About our Photographic Enlargements: Each 10 x 15 inch image is printed on glossy photographic paper and is supplied hand-rolled and posted in a strong cardboard tube or is flat-packed to ensure safe delivery. We have chosen a selection of our favourite crop circles from the 2016 season for you to choose from.
Broad Hinton (2) The pretty village of Broad Hinton lies close to Hackpen Hill in Wiltshire, just north of Avebury, and close to Winterbourne Bassett. All these locations have been regular spots for crop circles over the years.
This formation was very different in style and feel to its neighbour. This is such a pretty design, a pentagram accompanied by a confetti (if one might use this word as a noun) of tiny circles. Unlike many crop circles, here the pentagram is not drawn inside a circle, but is rather free standing – an interesting accomplishment in terms of geometry. The tiny circles are of two diameters, one slightly larger than the other. There is more than a passing resemblance to many of the fractal formations that have appeared over the years where tiny circles like this are used to indicate further interactions of the fractal pattern that are too small or intricate to be rendered equitably in the crop. These small circles echo and draw attention to the five-ness of the overall design.
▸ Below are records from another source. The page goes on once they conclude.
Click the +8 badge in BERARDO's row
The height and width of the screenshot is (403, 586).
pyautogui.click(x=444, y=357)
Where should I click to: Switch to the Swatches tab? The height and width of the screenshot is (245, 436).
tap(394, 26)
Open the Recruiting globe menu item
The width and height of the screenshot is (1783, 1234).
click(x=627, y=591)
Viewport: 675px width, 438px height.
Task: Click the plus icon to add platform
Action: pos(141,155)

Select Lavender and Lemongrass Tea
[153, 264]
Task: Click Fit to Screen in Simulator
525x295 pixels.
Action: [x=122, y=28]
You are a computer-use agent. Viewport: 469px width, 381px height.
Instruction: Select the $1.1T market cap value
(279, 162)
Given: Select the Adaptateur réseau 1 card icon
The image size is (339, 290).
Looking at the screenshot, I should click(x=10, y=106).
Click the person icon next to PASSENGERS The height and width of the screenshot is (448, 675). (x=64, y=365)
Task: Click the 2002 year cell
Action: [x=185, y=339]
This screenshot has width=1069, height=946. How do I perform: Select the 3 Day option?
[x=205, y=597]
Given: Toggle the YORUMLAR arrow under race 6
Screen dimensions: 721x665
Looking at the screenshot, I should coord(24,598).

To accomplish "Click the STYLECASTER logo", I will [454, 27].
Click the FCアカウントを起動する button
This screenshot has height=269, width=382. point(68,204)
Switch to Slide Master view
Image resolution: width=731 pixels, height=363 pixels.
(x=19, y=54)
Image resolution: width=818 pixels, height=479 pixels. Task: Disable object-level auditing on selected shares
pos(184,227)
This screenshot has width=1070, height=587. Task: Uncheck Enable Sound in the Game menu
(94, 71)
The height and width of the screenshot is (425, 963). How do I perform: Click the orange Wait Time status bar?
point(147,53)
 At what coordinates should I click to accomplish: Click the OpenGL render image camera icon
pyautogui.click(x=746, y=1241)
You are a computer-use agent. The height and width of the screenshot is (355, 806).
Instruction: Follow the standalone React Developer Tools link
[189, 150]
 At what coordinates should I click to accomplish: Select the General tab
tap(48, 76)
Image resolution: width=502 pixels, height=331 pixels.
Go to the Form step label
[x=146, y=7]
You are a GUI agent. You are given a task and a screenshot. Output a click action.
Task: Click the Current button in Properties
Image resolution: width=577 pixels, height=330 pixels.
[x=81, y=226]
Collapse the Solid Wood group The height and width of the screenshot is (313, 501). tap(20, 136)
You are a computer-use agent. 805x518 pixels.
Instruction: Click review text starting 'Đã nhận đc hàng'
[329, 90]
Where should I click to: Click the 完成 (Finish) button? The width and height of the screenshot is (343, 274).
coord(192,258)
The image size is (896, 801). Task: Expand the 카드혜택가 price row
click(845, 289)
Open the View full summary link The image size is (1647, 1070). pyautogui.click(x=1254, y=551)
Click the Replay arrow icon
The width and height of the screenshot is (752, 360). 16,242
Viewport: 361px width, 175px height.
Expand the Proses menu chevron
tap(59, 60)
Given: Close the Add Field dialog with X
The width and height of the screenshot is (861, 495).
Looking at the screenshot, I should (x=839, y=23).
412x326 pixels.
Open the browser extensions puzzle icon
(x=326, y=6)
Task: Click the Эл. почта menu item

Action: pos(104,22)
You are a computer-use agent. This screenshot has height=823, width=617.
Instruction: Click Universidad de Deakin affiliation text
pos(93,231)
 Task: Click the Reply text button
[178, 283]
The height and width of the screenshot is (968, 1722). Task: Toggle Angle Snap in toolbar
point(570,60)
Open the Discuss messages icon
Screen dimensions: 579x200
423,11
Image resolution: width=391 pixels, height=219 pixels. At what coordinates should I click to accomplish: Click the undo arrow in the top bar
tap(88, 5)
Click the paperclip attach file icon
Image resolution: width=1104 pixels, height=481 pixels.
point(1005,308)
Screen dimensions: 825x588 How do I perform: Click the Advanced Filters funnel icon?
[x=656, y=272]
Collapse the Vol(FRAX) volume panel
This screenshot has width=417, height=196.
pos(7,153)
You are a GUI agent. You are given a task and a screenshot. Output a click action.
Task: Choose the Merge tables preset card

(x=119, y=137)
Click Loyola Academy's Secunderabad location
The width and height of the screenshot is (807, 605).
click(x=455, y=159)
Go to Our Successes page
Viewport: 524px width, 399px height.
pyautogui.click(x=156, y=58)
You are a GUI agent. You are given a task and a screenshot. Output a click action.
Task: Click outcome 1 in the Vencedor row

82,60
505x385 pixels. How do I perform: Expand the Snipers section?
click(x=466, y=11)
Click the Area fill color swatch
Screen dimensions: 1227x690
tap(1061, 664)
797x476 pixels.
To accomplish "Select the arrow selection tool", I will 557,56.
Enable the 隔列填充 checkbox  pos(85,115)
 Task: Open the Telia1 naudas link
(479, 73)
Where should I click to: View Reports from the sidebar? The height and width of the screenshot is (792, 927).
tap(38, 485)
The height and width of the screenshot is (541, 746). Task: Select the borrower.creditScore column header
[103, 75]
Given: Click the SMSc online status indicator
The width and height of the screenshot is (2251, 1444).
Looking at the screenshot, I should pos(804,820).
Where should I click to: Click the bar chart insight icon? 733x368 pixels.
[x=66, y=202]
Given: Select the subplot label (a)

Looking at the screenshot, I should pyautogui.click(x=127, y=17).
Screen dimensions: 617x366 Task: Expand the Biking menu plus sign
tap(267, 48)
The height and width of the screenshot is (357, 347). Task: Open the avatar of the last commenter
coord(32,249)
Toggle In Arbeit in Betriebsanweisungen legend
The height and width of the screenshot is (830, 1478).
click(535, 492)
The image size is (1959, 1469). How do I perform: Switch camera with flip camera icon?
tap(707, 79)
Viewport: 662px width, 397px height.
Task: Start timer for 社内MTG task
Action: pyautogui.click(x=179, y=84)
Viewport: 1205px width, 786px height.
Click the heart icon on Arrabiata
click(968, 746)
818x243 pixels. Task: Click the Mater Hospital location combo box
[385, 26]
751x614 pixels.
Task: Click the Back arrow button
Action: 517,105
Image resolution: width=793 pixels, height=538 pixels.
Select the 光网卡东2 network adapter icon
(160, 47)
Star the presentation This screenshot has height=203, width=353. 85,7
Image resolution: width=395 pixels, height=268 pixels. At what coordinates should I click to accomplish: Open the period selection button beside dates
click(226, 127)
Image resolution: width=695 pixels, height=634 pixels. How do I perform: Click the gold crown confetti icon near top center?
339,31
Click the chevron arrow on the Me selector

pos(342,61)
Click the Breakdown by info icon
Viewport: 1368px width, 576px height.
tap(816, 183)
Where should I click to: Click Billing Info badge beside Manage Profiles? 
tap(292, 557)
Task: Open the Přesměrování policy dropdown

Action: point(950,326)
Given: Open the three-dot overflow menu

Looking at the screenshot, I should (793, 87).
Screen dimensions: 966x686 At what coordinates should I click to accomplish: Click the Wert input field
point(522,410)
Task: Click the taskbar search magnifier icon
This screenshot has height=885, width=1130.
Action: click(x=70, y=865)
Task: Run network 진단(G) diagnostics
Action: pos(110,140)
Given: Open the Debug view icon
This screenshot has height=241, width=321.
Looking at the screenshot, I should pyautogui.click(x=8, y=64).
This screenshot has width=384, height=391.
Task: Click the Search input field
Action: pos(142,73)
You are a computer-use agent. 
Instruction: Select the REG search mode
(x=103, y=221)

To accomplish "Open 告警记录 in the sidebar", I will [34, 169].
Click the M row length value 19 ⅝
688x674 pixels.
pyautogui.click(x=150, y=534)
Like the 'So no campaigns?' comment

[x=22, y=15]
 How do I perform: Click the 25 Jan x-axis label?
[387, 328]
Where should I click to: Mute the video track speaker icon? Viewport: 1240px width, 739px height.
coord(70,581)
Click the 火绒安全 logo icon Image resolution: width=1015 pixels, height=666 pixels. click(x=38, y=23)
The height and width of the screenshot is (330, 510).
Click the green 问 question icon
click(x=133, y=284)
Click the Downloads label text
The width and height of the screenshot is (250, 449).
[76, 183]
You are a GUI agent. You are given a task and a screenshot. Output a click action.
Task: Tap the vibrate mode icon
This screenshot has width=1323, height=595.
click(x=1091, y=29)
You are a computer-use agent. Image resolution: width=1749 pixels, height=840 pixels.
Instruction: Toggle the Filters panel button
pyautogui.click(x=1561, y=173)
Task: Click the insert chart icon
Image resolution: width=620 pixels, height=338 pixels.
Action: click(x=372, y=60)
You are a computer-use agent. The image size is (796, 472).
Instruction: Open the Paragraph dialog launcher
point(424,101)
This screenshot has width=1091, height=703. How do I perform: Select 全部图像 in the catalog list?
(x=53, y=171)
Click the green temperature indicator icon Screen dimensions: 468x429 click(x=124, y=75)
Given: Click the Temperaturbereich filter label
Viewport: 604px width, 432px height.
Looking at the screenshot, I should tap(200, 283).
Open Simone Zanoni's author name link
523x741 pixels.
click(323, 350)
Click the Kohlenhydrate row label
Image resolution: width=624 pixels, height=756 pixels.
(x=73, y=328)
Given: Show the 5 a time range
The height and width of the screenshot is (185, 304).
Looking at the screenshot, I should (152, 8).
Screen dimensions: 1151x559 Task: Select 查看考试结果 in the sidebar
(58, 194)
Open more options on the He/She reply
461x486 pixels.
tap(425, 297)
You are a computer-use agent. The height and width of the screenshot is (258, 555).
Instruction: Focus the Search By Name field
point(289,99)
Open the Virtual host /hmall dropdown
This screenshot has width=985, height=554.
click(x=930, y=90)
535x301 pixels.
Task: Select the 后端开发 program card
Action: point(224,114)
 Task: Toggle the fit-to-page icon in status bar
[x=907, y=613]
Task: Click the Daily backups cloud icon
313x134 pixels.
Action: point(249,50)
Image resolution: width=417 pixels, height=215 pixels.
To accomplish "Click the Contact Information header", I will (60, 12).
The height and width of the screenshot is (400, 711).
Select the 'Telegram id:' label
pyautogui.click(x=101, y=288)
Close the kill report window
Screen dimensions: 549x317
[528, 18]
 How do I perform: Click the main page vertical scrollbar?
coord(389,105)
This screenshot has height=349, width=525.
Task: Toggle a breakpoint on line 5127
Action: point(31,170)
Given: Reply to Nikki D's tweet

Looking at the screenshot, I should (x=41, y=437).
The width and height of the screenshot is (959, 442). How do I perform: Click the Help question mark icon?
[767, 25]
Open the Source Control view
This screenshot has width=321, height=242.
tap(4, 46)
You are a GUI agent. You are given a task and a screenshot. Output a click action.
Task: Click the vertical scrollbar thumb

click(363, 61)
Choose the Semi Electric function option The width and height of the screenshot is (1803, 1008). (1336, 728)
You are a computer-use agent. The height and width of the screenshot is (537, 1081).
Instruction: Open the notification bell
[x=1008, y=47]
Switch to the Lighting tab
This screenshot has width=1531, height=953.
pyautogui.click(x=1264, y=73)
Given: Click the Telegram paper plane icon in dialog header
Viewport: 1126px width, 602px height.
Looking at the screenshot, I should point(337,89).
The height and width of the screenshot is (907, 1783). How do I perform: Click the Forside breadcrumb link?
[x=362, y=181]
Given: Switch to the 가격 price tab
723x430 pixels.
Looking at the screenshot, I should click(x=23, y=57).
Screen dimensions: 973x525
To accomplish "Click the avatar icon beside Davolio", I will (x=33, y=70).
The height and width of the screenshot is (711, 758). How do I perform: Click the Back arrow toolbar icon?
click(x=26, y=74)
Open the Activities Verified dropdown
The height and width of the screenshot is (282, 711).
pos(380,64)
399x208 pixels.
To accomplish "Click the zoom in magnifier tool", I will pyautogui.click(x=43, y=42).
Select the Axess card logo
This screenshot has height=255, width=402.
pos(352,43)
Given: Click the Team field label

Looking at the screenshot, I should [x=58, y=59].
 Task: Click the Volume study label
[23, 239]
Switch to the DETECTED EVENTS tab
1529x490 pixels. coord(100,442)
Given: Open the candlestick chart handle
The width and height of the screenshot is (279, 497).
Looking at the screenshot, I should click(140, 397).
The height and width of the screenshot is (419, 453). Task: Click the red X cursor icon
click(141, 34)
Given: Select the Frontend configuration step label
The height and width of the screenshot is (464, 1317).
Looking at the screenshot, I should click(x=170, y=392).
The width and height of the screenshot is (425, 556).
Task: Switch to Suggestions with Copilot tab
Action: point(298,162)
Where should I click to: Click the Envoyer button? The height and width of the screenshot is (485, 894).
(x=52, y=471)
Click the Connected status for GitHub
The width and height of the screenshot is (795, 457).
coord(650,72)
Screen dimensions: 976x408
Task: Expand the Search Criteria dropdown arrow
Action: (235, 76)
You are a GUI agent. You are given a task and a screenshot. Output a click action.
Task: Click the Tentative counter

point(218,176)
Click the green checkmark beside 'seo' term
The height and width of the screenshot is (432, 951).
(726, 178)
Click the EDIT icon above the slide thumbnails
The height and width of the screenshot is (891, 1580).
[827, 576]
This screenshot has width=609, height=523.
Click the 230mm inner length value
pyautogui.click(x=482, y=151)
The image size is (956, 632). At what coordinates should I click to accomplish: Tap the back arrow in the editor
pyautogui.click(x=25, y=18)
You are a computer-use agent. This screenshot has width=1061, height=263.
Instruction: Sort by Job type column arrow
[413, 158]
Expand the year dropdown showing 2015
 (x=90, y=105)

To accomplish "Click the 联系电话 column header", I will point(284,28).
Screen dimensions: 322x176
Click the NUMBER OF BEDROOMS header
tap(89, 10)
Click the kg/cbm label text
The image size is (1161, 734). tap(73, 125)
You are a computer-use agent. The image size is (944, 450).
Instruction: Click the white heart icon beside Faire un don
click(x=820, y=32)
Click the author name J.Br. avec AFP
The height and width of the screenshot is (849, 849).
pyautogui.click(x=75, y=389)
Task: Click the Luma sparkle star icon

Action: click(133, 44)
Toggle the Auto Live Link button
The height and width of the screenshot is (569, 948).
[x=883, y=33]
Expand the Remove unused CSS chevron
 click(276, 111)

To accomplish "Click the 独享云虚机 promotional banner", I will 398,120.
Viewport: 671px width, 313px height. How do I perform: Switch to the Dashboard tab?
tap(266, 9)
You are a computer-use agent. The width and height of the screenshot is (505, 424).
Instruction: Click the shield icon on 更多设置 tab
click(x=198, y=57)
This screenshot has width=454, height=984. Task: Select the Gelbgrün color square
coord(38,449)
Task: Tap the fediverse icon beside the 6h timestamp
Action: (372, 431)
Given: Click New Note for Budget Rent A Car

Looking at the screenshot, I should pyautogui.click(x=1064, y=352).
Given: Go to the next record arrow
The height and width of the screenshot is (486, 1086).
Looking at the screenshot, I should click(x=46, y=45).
Five is the number of life and the ratios of the pentagon generate the golden section proportion and the Fibonacci numbers. Five is also the number of Man as the number and the Golden ratio generate his form. Five itself is known as the number of regeneration – as the golden ratio often dictates the proportions and growth patterns of living things. The affinity we have with five and in particular five-pointed stars, can be seen reflected in the number of times it is used in logos and patterns in everyday life.
When five is seen in crop circle designs, it iterates to me the living quality of this phenomenon, something which has a life and spirit of its own, no matter how hard some might try to pin it down, or own it. While the circle (1), or seven might be numbers of the Divine or the soul, five is the number of the human spirit – perhaps the reason stars have been used as a symbol of the spirit since time immemorial.